### Ketentuan Tugas
1. Jawab pertanyaan berikut berdasarkan kutipan tentang motor butut:
(a) Motor apa yang dipakai penulis?
(b) Teman kuliah penulis berasal dari mana?
(c) Berapa uang yang dikeluarkan penulis untuk tambal ban?
2. Salin bagian kutipan tentang motor butut mulai dari "Benar saja. Bannya" sampai dengan "agar bisa pulang.".

### Kutipan Halaman
■ ■ ■ ■ ■
Saya tidak sedang menertawakan nasib sial teman saya. Hanya saja, di titik itu, saya makin lapang: tak ada alasan untuk malu dengan motor yang kata teman-teman saya butut itu. Nyatanya kebututan yang membawa keuntungan.
Kesialan di Jembatan Suramadu
Namanya juga motor butut, kadang kala ada momen saat Yamaha Mio 2012 itu membuat saya emosi. Saya bahkan sudah pernah membuangnya.
Saat itu, saya sedang night riding memutari Kota Surabaya, bersama seorang teman kuliah dari NTT. Kami mencari pemandangan lampu-lampu Kota Surabaya.
“Pernah ke Suramadu nggak?,” tanya teman saya.
Saya menggeleng. Akhirnya, kami memutuskan untuk melintasi Jembatan Suramadu menggunakan Yamaha Mio 2012. Saat motor saya pacu menyeberangi Jembatan Suramadu ke arah Bangkalan, awalnya tak ada hal yang aneh. Semuanya mulus-mulus saja. Kami lalu mampir dan nongkrong di sebuah Indomaret di Bangkalan.
Saat jam menunjukkan pukul 23.00 malam, kami memutuskan pulang ke Surabaya, menyeberangi Jembatan Suramadu lagi. Akan tetapi, sesaat sebelum masuk gapura jembatan, saya merasakan motor saya mulai oleng.
“Motor kau bocor ini,” teriak teman saya dari belakang.
Benar saja. Bannya bocor. Sontak saja saya gemetar. Pikir saya, sudah hampir tengah malam, apa masih ada tambal ban yang buka? Apalagi, ini pertama kali saya menginjakkan kaki di Madura.
Saya pun mendorong Yamaha Mio 2012 saya untuk mencari tukang tambal ban. Untungnya, ada satu tambal ban yang buka dan tak jauh dari jembatan. Saya terpaksa merogoh Rp15 ribu agar bisa pulang.
Pernah saya buang, tapi tak ada yang memungut
Tapi kata sial sepertinya tak jauh dari saya kala itu. Baru saja keluar dari Jembatan Suramadu (memasuki Surabaya, di sekitaran Kedung Cowek), ban saya kempes lagi.
■ ■ ■ ■ ■
Item Tersimpan
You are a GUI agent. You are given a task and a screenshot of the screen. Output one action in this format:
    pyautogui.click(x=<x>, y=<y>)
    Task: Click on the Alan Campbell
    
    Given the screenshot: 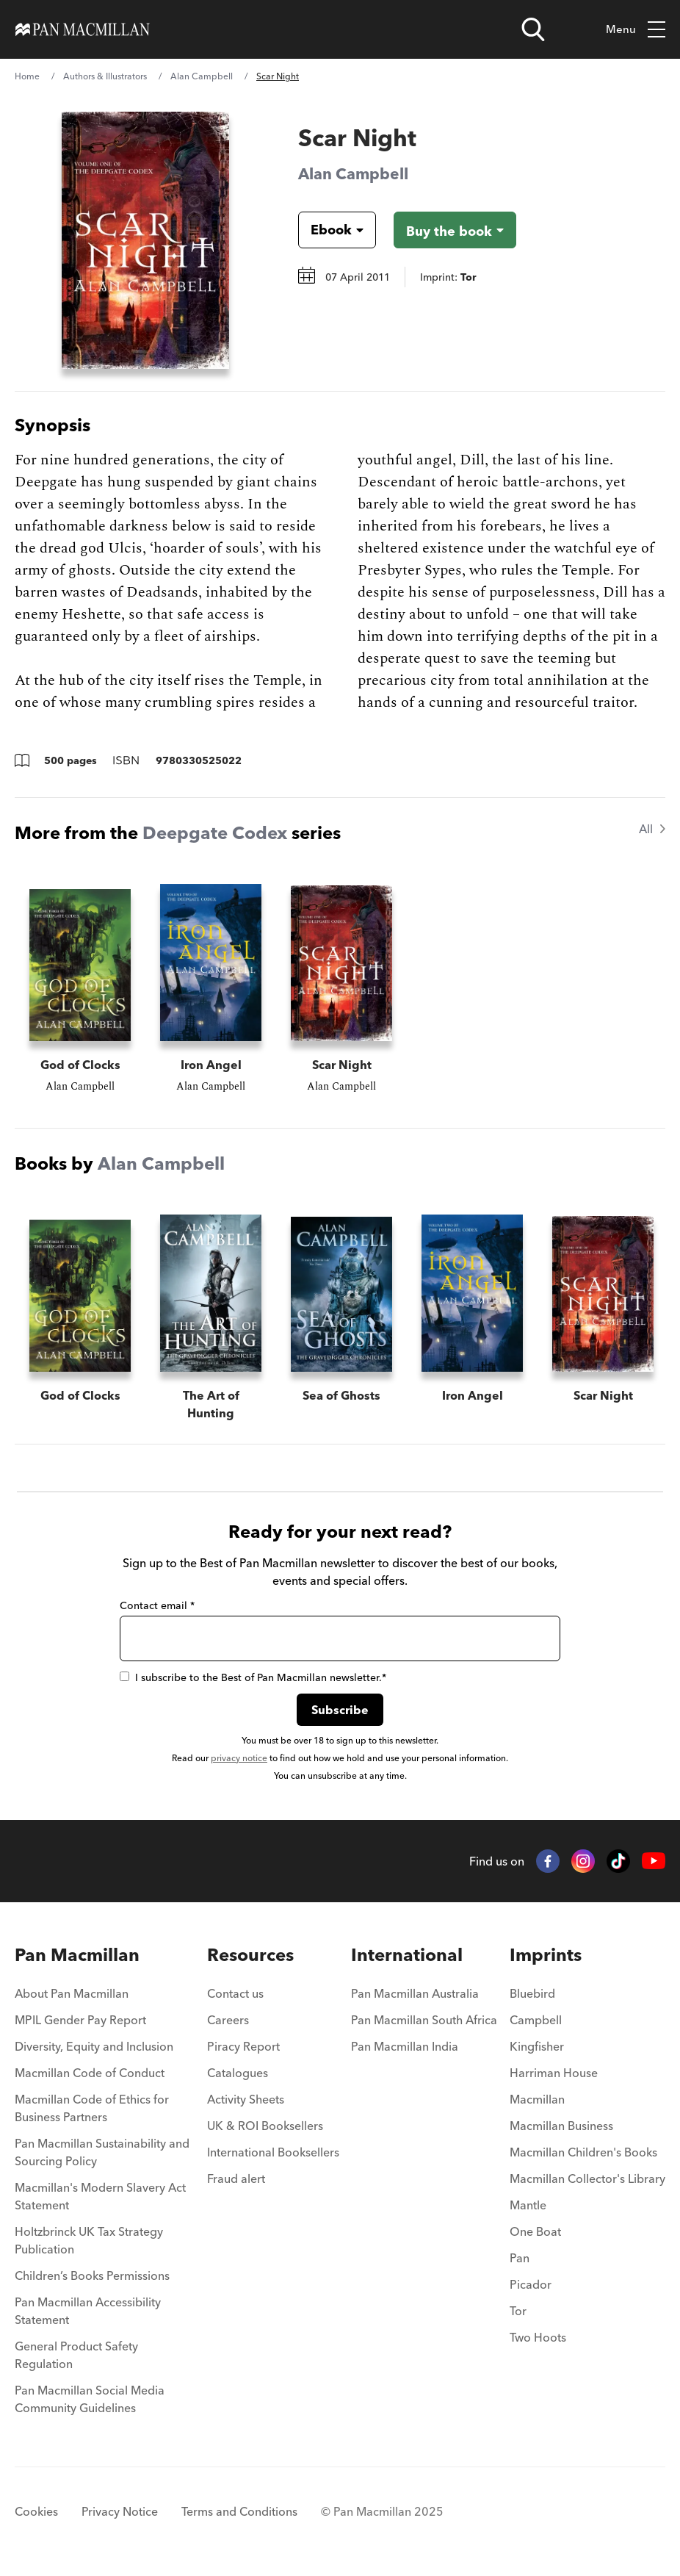 What is the action you would take?
    pyautogui.click(x=201, y=76)
    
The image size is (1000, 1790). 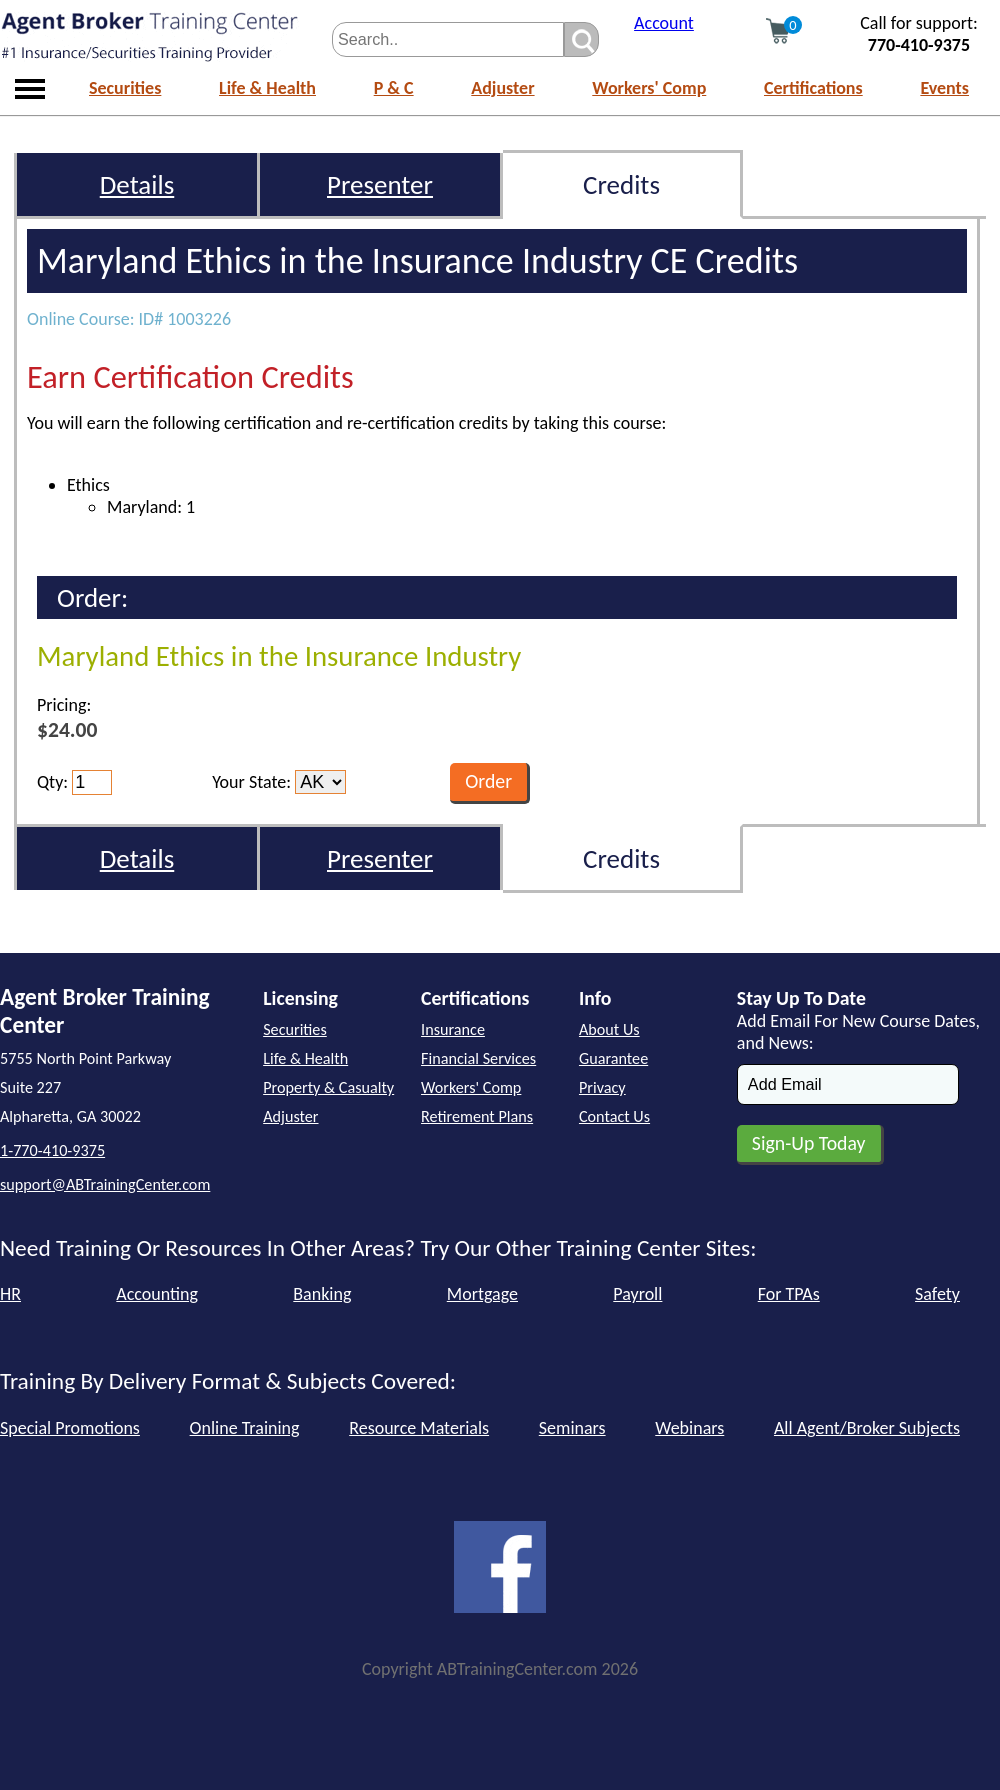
■ ■ ■ ■ ■
### Jawaban Latihan
1.
(a) Yamaha Mio 2012
(b) NTT
(c) Rp15 ribu

2.
Benar saja. Bannya bocor. Sontak saja saya gemetar. Pikir saya, sudah hampir tengah malam, apa masih ada tambal ban yang buka? Apalagi, ini pertama kali saya menginjakkan kaki di Madura.
Saya pun mendorong Yamaha Mio 2012 saya untuk mencari tukang tambal ban. Untungnya, ada satu tambal ban yang buka dan tak jauh dari jembatan. Saya terpaksa merogoh Rp15 ribu agar bisa pulang.